── PASSAGE

Geography is not very relevant here. Israel is smack in the middle of the middle east, but considered a Western country.
The insistence on being “South Asian” (if there is any such category) is merely a tactical ploy, in the anticipation of the demographic balance changing and a signal to the compliant populations within India that Pakistanis are ready to play the long game.
Just because we are a Muslim-majority country doesn’t make us Middle Eastern. We are ethnically and culturally North Indian. Many of us actually have ancestors from what is today India.
I have no idea what kind of conspiracy theory you’re talking about regarding “demographic balance” but you’re most welcome to it.
Vikram, Cairo has a vibrant film industry that doesn’t seem oppressively censored. All this under the single party regimes.
Yes, I was about to mention Cairo, but then I saw that Egypt currently does not feature even in the top 15 movie producing countries.
This is an English Blog and English is the medium of conversation. Probably most of the reading public do not know Hindi/Urdu and have no intention of learning Hindi/Urdu.
Write in English or provide translation of what you have written.

────
── GIVEN RECORDS

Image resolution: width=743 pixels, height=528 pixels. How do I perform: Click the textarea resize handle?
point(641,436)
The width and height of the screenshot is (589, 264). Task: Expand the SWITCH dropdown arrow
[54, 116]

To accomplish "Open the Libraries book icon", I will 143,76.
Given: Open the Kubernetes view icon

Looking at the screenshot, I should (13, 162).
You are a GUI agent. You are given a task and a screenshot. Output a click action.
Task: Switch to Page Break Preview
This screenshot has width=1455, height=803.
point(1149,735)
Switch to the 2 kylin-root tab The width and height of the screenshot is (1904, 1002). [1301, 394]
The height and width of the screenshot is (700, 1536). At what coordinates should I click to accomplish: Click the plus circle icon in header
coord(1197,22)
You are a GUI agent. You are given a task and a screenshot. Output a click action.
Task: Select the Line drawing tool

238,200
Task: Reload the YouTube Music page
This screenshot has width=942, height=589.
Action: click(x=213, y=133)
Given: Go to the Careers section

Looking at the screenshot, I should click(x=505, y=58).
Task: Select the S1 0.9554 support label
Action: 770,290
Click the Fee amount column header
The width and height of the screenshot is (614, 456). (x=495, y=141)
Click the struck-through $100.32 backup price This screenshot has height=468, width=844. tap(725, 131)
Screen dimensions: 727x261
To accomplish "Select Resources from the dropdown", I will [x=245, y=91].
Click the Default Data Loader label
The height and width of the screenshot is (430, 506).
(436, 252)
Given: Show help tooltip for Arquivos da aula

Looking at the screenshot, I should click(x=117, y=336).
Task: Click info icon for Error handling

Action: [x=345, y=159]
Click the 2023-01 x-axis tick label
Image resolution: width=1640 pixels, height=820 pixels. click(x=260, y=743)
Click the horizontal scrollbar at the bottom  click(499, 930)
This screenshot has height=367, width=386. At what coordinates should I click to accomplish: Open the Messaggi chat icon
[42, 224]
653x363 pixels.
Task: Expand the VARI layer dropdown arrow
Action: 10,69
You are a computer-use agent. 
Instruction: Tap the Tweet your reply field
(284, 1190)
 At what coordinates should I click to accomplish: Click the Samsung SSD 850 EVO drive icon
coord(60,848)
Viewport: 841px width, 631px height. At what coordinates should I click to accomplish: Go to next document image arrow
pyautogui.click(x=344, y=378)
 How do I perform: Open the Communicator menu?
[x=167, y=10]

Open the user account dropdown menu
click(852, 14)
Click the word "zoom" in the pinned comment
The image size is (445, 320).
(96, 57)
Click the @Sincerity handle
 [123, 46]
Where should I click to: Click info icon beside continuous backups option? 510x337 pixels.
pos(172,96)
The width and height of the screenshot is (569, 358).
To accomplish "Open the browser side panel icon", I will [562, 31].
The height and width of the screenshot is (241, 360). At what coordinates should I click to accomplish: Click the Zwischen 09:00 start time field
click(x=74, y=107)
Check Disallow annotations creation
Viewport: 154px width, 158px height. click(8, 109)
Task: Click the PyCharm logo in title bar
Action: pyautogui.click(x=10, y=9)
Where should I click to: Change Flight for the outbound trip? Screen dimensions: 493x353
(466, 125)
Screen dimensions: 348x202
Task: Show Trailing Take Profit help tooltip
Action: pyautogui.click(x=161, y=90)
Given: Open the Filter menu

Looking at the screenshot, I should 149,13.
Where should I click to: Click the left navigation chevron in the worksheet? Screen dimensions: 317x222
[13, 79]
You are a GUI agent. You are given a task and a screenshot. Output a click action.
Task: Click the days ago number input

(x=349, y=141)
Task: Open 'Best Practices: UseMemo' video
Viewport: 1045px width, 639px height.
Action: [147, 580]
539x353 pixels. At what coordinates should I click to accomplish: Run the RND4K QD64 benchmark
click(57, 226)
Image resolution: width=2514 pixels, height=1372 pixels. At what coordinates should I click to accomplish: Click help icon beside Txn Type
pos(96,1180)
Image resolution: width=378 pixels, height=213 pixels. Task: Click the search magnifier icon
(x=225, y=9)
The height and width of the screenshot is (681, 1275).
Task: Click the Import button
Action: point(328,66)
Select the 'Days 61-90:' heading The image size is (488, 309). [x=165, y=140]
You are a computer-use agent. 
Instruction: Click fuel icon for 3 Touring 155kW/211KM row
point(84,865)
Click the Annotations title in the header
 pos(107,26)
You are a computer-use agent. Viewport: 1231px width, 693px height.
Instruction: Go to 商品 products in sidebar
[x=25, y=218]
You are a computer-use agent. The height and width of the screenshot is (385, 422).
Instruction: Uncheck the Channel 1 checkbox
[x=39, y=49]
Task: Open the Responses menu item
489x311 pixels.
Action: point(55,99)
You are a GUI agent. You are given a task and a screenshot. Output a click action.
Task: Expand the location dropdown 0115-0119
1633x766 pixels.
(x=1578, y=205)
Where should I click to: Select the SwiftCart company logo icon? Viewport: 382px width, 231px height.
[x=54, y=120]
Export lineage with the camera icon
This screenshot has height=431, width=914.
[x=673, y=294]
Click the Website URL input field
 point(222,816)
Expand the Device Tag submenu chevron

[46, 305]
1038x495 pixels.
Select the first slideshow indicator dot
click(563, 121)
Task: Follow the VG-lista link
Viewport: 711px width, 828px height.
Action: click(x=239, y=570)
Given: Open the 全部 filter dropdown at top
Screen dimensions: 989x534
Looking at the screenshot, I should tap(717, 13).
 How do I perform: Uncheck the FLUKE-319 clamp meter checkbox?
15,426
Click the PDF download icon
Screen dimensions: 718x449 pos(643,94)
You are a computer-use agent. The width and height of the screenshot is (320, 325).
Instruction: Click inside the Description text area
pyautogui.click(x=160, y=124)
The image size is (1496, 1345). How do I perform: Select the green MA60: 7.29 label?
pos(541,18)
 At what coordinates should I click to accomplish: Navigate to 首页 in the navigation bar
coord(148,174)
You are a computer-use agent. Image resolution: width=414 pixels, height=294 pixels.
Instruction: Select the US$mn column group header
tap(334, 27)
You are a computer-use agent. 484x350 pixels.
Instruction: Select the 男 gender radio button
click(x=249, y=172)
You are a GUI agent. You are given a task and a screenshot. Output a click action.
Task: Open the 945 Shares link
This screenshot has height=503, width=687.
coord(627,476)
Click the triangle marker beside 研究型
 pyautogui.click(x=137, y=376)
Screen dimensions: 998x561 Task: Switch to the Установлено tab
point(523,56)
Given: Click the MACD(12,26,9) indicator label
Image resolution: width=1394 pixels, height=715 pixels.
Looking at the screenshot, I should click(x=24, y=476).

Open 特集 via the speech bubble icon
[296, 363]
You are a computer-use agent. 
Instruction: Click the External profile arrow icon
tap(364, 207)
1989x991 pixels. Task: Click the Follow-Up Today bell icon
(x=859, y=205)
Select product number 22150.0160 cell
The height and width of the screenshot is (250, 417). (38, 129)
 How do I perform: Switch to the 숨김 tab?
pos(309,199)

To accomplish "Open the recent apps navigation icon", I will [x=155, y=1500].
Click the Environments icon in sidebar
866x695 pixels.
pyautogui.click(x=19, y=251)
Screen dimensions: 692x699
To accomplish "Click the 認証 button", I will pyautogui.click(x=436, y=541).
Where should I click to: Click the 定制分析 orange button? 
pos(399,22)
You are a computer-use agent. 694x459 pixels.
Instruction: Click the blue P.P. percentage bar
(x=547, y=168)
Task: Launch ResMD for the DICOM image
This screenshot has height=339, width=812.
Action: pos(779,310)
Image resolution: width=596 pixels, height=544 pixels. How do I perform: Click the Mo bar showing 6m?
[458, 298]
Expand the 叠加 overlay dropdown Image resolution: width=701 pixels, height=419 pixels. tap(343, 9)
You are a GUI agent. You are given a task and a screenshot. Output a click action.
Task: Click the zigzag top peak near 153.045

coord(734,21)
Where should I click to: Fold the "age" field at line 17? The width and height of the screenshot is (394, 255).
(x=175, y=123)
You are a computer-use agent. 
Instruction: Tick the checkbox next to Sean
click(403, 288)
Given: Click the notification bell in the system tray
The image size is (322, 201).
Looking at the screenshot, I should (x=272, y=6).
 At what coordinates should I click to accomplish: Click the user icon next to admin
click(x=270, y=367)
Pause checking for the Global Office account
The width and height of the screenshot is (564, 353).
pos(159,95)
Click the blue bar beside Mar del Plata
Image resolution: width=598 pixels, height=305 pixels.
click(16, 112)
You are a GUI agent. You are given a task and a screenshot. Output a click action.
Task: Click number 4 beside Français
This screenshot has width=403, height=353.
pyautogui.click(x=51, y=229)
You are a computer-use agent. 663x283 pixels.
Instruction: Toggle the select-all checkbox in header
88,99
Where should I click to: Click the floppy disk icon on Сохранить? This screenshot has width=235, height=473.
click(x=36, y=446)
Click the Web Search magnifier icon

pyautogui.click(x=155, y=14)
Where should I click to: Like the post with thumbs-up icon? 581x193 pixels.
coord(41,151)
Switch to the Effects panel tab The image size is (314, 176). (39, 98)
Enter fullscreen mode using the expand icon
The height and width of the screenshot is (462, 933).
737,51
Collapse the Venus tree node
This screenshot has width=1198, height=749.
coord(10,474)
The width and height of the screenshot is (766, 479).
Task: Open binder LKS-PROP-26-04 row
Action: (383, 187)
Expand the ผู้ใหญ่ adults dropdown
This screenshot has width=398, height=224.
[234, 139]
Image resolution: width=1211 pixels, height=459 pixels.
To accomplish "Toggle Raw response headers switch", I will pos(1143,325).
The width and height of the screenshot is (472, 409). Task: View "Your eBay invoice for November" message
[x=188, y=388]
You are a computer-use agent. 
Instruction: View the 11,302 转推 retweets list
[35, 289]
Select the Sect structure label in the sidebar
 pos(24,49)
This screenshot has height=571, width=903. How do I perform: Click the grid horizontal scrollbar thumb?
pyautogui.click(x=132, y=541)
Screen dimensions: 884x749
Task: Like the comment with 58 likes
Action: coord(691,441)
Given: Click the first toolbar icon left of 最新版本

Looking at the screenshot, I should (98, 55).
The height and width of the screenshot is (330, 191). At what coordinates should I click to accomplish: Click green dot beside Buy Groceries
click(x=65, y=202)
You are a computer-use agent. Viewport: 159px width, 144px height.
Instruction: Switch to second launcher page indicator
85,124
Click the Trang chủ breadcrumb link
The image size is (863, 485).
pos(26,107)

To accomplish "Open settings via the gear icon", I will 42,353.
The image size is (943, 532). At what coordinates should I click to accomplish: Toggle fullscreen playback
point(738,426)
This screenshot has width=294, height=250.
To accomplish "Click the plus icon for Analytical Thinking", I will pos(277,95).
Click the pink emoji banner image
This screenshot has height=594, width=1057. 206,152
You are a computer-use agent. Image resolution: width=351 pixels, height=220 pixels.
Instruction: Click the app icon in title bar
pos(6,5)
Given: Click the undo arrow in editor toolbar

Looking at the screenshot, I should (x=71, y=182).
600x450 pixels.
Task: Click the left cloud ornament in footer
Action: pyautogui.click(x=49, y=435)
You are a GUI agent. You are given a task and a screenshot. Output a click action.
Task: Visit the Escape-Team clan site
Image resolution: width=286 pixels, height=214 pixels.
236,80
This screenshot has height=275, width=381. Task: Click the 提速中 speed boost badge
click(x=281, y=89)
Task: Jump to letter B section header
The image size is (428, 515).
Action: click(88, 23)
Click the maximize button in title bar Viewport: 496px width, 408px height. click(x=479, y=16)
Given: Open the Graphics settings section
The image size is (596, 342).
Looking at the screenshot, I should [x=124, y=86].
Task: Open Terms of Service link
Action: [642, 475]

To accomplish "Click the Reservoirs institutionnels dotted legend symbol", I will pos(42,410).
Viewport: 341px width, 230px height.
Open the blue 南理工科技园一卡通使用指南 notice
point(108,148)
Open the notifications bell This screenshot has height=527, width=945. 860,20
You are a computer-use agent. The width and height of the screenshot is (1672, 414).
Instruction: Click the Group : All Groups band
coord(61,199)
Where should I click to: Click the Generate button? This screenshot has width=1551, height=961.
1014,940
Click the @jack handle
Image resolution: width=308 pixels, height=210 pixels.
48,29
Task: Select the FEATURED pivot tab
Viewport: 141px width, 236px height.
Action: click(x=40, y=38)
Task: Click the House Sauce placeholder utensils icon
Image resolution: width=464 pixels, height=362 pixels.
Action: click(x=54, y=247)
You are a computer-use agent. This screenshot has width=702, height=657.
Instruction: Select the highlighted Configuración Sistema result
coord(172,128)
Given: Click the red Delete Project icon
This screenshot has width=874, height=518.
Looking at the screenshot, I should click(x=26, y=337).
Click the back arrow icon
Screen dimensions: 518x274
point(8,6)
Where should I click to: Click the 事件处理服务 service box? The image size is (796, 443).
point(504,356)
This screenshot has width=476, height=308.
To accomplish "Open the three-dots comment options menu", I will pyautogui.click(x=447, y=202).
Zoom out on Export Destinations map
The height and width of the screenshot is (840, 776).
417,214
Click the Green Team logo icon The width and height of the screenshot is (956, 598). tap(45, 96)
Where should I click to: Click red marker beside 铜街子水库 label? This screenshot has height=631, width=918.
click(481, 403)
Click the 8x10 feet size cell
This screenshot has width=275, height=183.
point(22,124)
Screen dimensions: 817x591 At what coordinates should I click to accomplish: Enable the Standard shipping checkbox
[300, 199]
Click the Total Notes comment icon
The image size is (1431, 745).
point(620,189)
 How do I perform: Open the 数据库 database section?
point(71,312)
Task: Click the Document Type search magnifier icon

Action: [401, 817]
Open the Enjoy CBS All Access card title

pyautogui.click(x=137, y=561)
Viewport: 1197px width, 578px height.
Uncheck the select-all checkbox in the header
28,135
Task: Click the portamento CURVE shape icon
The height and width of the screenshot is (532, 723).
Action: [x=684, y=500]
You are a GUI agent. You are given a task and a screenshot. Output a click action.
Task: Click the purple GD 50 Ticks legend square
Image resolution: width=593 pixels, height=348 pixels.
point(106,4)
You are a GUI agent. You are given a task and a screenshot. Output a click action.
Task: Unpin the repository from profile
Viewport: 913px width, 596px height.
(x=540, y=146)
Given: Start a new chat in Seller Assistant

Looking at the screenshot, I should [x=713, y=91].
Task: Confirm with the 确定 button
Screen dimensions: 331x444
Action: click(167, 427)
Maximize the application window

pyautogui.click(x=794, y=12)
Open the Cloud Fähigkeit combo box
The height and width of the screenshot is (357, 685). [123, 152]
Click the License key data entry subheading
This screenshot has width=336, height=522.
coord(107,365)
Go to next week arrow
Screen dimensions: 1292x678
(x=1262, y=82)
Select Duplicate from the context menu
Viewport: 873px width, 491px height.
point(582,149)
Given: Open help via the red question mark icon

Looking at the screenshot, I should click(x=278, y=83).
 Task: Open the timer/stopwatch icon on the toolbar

────

SET TASK 1: Transcribe the part of the comments that runs from "The insistence on" to "welcome to it.".
SET TASK 2: List every language the comments name.
SET TASK 3: According to the comments, where does Egypt currently rank among movie-producing countries?

TASK RESULT 1:
The insistence on being “South Asian” (if there is any such category) is merely a tactical ploy, in the anticipation of the demographic balance changing and a signal to the compliant populations within India that Pakistanis are ready to play the long game.
Just because we are a Muslim-majority country doesn’t make us Middle Eastern. We are ethnically and culturally North Indian. Many of us actually have ancestors from what is today India.
I have no idea what kind of conspiracy theory you’re talking about regarding “demographic balance” but you’re most welcome to it.

TASK RESULT 2: English, Hindi, Urdu

TASK RESULT 3: Egypt does not appear even in the top 15 movie-producing countries.